The RB26DETT engine is a 2568 cc twin-turbo inline-six engine manufactured by Nissan, for use in the 1989-2002 Nissan Skyline GT-R. The RB26DETT engine block is made from cast iron, while the cylinder head is made from aluminium alloy, which contains DOHC 4 valves per cylinder (24 valves in total) setup. The intake of the RB26DETT varies from other RB-series motors in that it has six individual (3 sets of 2 throttle assemblies that are siamesed together) instead of a single throttle body. The engine also uses a parallel twin-turbo system, using a pair of T25-type ceramic turbochargers set by the wastegates to limit boost pressure to 10 psi, although the Skyline GT-R has a built in boost restrictor to keep boost under 14 psi.

The first 2.6 L RB26DETT was rated by Nissan at around 276 bhp at 6,800 rpm and 36 kgm at 4,400 rpm. By the end of production, power levels had gone up to around 320 PS at 6,800 rpm and 40 kgm at 4,400 rpm, not only because of developments and modifications to the engine, but also because of the "Gentlemen's Agreement" made between automakers at the time to limit the "advertised" horsepower of any vehicle to 280 PS. While the published figures from Nissan were as quoted above, it has been known among enthusiasts that the car actually had a factory power output closer to the 320 PS figure. The RB26 is widely known and became quite popular for its strength and power potential thanks to its iron block and forged internals, making it a modification friendly platform for tuners and aftermarket modifications in general.

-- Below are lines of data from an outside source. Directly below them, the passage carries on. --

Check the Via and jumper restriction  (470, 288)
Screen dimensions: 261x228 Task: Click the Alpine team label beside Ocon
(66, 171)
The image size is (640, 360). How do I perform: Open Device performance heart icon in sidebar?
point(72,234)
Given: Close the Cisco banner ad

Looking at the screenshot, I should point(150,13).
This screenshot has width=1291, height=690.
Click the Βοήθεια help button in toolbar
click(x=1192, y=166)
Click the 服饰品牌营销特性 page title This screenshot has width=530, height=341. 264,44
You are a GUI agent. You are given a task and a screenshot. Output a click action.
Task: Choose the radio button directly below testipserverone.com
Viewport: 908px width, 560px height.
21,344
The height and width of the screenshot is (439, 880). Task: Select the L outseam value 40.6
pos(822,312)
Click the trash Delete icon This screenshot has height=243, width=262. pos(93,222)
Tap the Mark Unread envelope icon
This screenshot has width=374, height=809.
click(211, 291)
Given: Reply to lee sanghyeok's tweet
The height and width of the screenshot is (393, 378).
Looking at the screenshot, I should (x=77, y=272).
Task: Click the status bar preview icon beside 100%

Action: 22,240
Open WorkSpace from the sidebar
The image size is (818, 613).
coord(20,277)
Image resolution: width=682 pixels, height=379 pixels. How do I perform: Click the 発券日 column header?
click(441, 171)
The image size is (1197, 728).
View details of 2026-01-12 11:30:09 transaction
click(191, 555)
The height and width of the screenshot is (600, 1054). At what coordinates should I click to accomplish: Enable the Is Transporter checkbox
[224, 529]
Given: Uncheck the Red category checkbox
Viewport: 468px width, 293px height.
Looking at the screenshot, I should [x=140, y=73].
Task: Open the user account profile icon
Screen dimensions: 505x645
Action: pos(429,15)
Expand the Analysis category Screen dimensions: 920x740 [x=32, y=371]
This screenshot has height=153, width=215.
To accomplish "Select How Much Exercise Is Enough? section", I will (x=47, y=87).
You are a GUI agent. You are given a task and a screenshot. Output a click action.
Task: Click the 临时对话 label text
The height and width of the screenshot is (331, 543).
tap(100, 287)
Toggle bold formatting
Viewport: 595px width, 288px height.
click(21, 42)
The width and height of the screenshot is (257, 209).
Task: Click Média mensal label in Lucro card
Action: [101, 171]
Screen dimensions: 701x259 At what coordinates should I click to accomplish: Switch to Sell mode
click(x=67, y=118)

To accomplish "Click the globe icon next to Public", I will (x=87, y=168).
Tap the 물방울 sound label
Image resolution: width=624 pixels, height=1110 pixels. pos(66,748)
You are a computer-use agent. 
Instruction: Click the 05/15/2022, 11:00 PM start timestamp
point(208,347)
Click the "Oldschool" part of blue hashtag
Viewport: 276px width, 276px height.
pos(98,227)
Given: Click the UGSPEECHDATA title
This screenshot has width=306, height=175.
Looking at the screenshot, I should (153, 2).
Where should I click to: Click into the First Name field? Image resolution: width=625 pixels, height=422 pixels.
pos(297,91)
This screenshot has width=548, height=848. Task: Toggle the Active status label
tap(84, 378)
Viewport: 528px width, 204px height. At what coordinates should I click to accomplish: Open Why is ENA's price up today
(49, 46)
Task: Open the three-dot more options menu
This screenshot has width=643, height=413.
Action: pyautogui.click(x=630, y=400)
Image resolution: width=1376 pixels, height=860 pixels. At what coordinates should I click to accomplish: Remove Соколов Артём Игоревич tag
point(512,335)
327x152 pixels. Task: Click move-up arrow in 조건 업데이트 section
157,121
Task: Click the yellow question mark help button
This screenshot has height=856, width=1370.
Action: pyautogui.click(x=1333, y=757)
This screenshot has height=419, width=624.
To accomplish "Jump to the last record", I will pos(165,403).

|  | Duration |  | Lift |  |
| Camshaft | Intake | Exhaust | Intake | Exhaust |
| RB26DETT (05U) | 240° | 236° | 8.58 mm (0.338 in) | 8.28 mm (0.326 in) |
| RB26DETT N1 (24U) | 240° | 236° | 8.58 mm (0.338 in) | 8.28 mm (0.326 in) |

Some factory features of the RB26DETT:
- 6 throttle body intake
- Solid lifter valve actuation, shim under bucket
- Belt driven cams
- CAS (crank angle sensor) driven off exhaust cam, tells ECU (engine control unit) crank/cam position
- water cooled, oil pressure lubed turbos
- OEM cast pistons have cooling channels under the crowns (extra oil cooling to keep piston temperatures down)
- Piston oil squirters
- Sodium filled exhaust valves
- 8 Counter weighted crankshaft
- 'I' beam connecting rods

There is a common oiling problem with the pre-1992 R32 RB26 motors, as the surface where the crankshaft meets the oil pump was machined too small, eventually leading to oil pump failure at high rpm. This issue was resolved in later versions of the RB26 with a wider oil pump drive, which is found in all Series 3 R32 and onward RB26 motors. Aftermarket performance parts makers also make oil pump extension drive collars to rectify this problem. More recently a spline drive solution has been developed by an aftermarket tuner Supertec Racing who moves away from the OEM flat drive system and uses splines to drive the oil pump gears in the same way as the Toyota's 1JZ-GTE engine found in the Toyota Supra (MK3). This kit is available for most uprated RB26 oil pumps including Nissan's own OEM, N1 and Nismo parts, although most high HP RB-series engines all over the world have been proven to be reliable without spline driven oil pumps when built and tuned correctly.

Besides minor cosmetic updates and ECU fine tunings, changes were made in the R34 generation to ball bearing T28 turbochargers as opposed to journal bearing turbos. The R34 GT-R turbos retained the ceramic exhaust turbine wheel. Models that had steel exhaust turbine wheels included the R32 Nismo, R32-R33-R34 N1 models and R34 Nür spec skyline GT-R's.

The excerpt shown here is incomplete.